== DATA ==
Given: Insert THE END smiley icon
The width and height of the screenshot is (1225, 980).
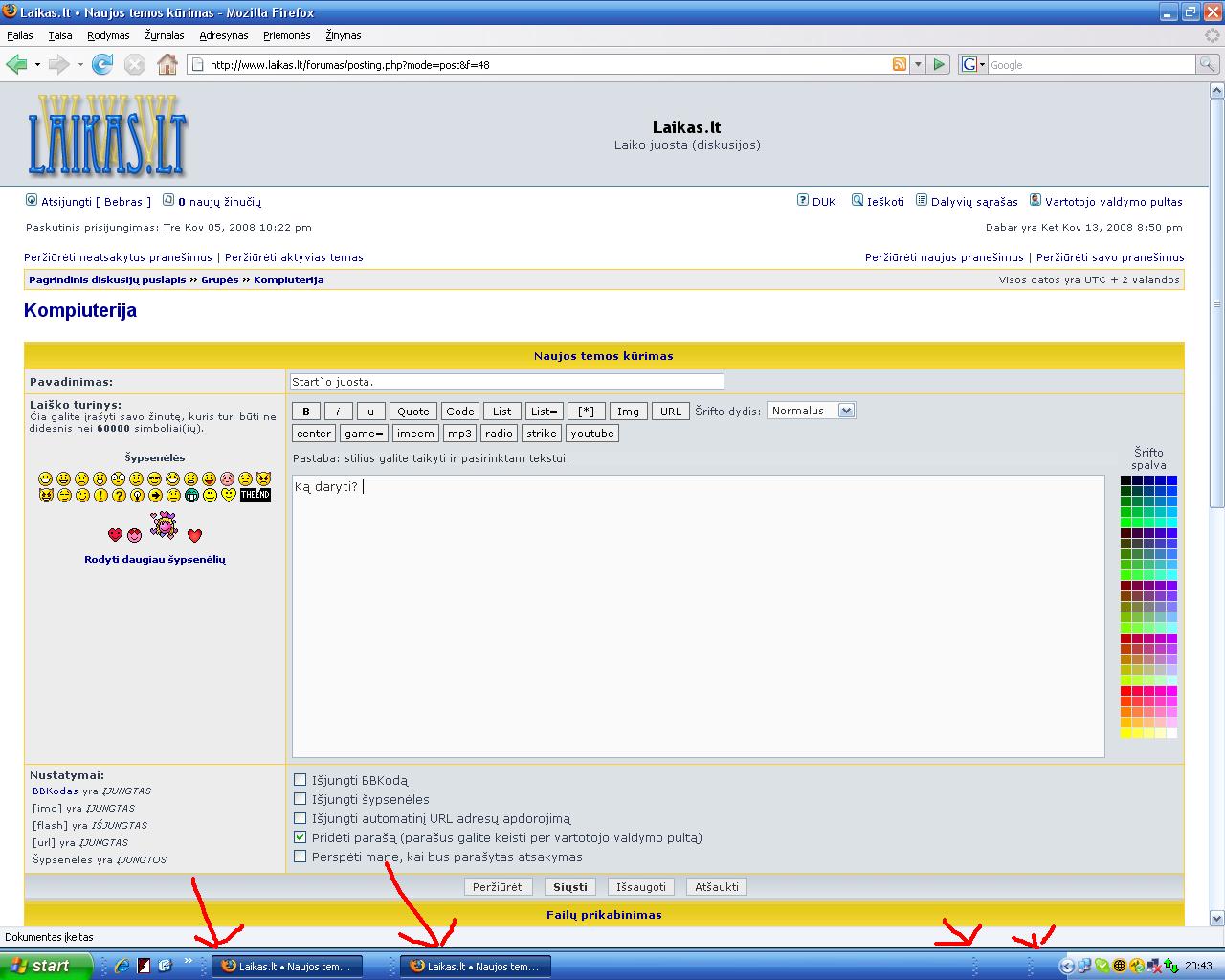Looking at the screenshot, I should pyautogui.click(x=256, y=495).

--

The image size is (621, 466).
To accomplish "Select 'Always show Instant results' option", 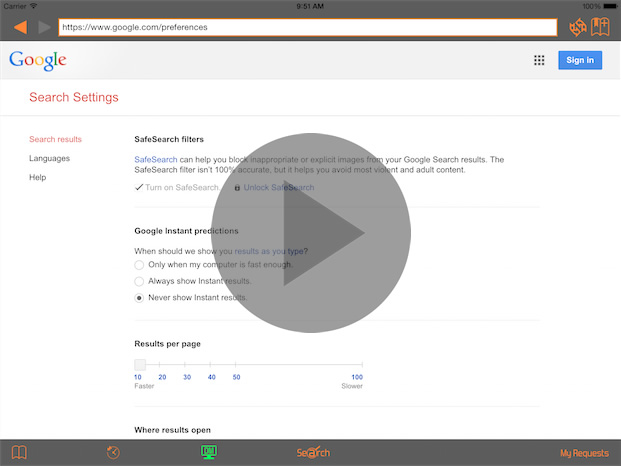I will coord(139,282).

* * *

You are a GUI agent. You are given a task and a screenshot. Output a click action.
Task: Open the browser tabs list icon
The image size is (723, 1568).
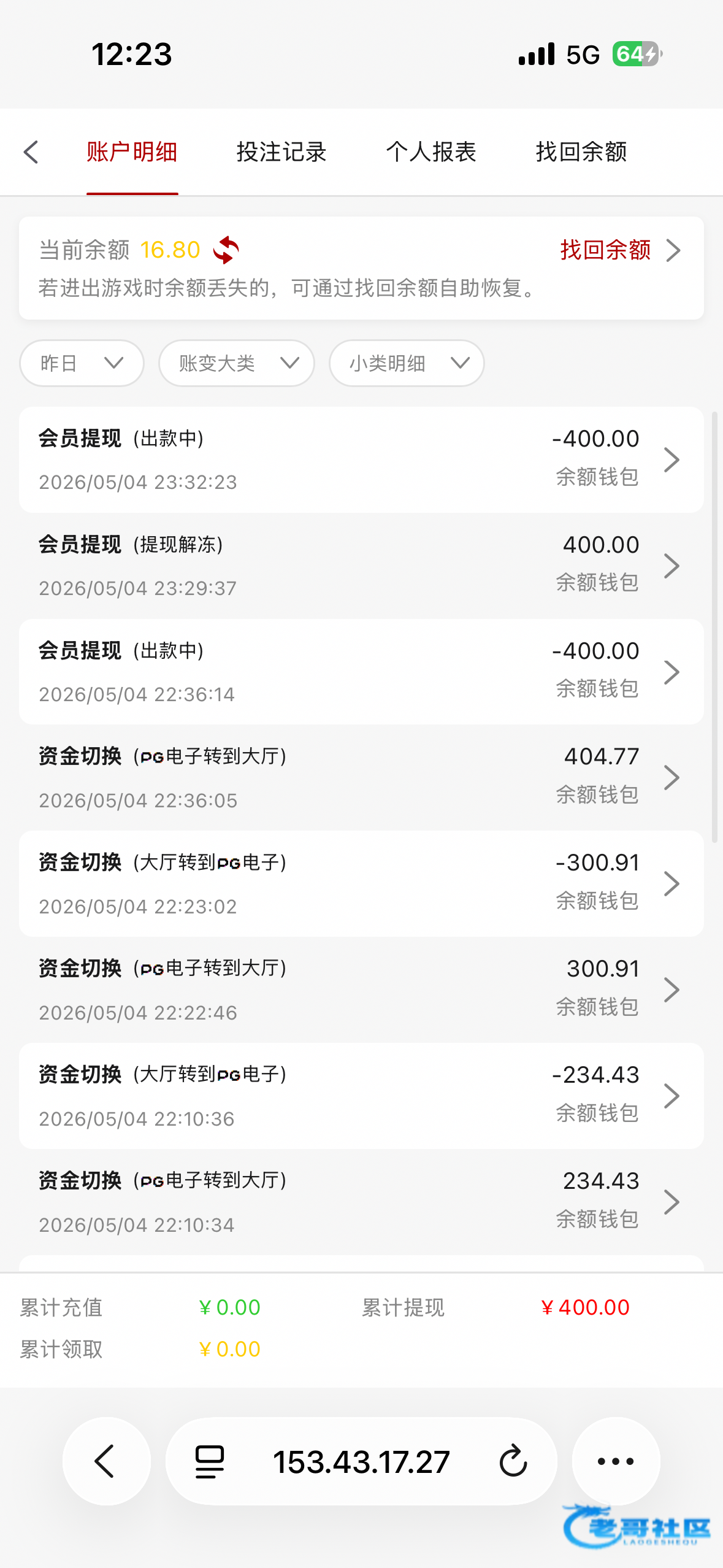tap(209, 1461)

== PROBLEM DESCRIPTION ==
All lines with the string "icon" must be copied from the data.

== RESPONSE AREA ==
Given: Insert THE END smiley icon
Task: Open the browser tabs list icon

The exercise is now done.